One of Francis’s most complicated stops during his Jan. 15-21 tour to Chile and Peru will be the southern city of Iquique, in the Araucanía region. Here, the Church is trying to build bridges of dialogue, largely siding with the grievances of the country’s indigenous population, which amounts to 12 percent of Chile’s 17.6 million citizens.
The conflict is highly complex, dating back to the 1500s when Chile was first colonized by the Spanish crown. The Araucanía region wasn’t incorporated into the country until the 1880s, when the national government occupied the area to end Mapuche resistance. In the 20th century, big forestry companies occupied many of the territories the Mapuche were claiming as ancestrally theirs, adding another variable to the already complicated equation.
Catholicism first arrived in the area with the Jesuits, some 50 years after the Spanish colonizers.
In recent years, small pockets of the Mapuche have turned to violence to highlight their plight, burning trucks belonging to the forestry companies, farms and at least 17 Christian churches, despite the fact that close to 70 percent of the community is Catholic.
“It’s true, evangelization wasn’t always easy, particularly because of the polygamy rooted in the Mapuche culture, but the majority have a great affection for the priests and are suffering with the current attacks,” said historian Francisco Javier González Errázuriz.
Nicolás Figari, executive director of Fundación Aitué, based in Araucanía, agrees. His foundation has commissioned a series of studies that prove the majority of the Mapuche are peaceful and don’t see violence as a way to make demands.
Furthermore, he said, these acts of violence actually hurt them, because they’re labeled as violent people when they’re not.
“They’ve opted to burn down churches because they’ve realized that the Church, especially through the bishop, is looking for new paths of dialogue and encounter,” Figari told Crux.
He believes the conflict is multifaceted, including a historical element, but also driven by uneven development — this is Chile’s poorest region — and a lack of respect, acknowledgement and participation of the Mapuche in the making of public policies.
“When it comes to acknowledgement, it’s not only about material things, like economic reparation,” Figari said. “They also deserve an apology, as Bachelet did last year, for the ‘errors and horrors’ committed against the Mapuche.” The reference was to Chilean President Michelle Bachelet.
Furthermore, he said, there are “symbolic gestures,” such as officially recognizing Mapudungun as a national language, that would help too.
This will be the second time a pope visits Temuco.
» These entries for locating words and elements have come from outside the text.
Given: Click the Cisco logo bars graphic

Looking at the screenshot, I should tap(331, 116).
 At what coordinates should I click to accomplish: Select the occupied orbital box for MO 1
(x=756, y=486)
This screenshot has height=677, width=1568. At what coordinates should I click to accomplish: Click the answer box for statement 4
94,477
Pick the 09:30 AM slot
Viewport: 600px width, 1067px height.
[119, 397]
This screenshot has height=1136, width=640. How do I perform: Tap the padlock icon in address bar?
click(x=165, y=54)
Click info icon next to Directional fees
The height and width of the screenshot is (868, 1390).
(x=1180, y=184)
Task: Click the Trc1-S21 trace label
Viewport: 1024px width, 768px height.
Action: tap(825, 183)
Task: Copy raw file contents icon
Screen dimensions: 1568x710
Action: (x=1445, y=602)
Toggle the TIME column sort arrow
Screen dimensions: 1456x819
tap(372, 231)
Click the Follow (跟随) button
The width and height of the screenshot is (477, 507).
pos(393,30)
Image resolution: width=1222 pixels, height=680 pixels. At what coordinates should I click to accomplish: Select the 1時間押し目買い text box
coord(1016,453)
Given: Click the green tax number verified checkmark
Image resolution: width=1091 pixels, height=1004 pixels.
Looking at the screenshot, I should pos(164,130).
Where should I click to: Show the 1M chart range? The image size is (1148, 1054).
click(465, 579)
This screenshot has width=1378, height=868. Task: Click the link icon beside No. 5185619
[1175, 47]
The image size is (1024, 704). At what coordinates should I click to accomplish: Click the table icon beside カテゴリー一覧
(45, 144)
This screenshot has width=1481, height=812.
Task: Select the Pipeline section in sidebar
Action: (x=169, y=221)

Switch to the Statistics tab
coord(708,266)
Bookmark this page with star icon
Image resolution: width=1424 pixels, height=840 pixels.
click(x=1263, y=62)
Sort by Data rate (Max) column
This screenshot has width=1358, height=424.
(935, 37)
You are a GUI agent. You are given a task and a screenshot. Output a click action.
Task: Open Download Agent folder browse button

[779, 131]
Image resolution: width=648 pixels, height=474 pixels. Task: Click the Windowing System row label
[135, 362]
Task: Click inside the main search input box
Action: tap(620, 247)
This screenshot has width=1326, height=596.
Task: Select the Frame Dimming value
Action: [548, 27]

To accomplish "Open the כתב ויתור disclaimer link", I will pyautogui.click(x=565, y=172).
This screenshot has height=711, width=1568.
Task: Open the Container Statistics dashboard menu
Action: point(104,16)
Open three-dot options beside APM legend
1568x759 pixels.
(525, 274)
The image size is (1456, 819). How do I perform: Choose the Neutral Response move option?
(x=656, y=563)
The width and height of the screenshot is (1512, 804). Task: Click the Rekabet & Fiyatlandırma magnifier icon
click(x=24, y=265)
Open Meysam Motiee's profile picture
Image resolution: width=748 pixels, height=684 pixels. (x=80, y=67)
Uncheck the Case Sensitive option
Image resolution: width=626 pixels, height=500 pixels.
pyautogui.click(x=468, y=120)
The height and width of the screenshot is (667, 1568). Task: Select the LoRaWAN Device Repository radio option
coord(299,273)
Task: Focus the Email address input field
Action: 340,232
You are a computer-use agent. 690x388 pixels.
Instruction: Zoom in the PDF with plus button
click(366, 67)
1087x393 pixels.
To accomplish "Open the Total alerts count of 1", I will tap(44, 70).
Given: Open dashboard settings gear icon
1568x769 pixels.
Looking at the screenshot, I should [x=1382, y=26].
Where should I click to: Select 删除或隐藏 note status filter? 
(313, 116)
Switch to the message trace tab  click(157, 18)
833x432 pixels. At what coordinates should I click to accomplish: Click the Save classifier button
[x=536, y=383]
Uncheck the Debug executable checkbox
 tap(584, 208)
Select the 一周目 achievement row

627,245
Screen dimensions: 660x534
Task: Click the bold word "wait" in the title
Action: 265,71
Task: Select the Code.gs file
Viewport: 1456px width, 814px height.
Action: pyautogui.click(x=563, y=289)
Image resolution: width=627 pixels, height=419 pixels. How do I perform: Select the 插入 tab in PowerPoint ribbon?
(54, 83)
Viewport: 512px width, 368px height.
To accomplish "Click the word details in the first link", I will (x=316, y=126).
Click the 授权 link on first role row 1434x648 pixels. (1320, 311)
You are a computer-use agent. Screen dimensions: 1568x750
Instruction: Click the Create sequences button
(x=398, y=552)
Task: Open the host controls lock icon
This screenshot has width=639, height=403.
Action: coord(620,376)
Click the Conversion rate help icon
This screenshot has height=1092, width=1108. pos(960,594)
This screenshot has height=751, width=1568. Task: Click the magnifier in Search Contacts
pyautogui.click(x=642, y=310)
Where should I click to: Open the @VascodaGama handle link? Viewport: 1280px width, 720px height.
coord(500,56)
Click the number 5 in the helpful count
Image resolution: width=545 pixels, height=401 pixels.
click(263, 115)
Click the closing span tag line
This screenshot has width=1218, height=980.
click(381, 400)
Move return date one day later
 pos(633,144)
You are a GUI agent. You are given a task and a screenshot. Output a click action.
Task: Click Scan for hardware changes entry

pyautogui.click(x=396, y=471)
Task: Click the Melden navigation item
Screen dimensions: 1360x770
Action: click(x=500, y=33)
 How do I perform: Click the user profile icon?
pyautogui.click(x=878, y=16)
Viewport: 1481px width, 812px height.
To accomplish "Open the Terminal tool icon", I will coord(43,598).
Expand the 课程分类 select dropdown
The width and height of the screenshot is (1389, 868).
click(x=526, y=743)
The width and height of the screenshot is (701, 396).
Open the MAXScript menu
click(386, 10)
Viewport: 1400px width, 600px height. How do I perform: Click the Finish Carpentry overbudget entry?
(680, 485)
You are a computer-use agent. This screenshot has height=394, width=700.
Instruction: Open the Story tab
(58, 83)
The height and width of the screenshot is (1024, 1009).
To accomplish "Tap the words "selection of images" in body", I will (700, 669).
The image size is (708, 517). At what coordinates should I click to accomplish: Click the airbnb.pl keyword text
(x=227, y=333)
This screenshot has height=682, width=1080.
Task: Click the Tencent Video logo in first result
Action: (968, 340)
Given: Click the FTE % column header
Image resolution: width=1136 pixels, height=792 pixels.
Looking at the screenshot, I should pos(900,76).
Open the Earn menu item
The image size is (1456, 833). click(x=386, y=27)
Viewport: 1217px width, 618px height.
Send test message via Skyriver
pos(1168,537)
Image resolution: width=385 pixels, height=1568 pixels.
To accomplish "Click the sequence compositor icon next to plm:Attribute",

During his visit in 1987, John Paul II gave a pointed nod to the Mapuche, saying that faith in God could overcome all human-caused problems.
“Today from Temuco, the pope encourages the Mapuche to preserve, with well-founded pride, the culture of their People, their own traditions, customs, language and values,” John Paul said at the time, adding that “also today the Church wishes to support you in your demands, with respect to your legitimate rights, so far as this does not cause you to forget your obligations.”
History’s first Latin American Pope too has backed indigenous rights, and has frequently spoken out about the plight of indigenous people in resisting economic development that threatens their lands. He’s expected to do so again both in Chile and Peru.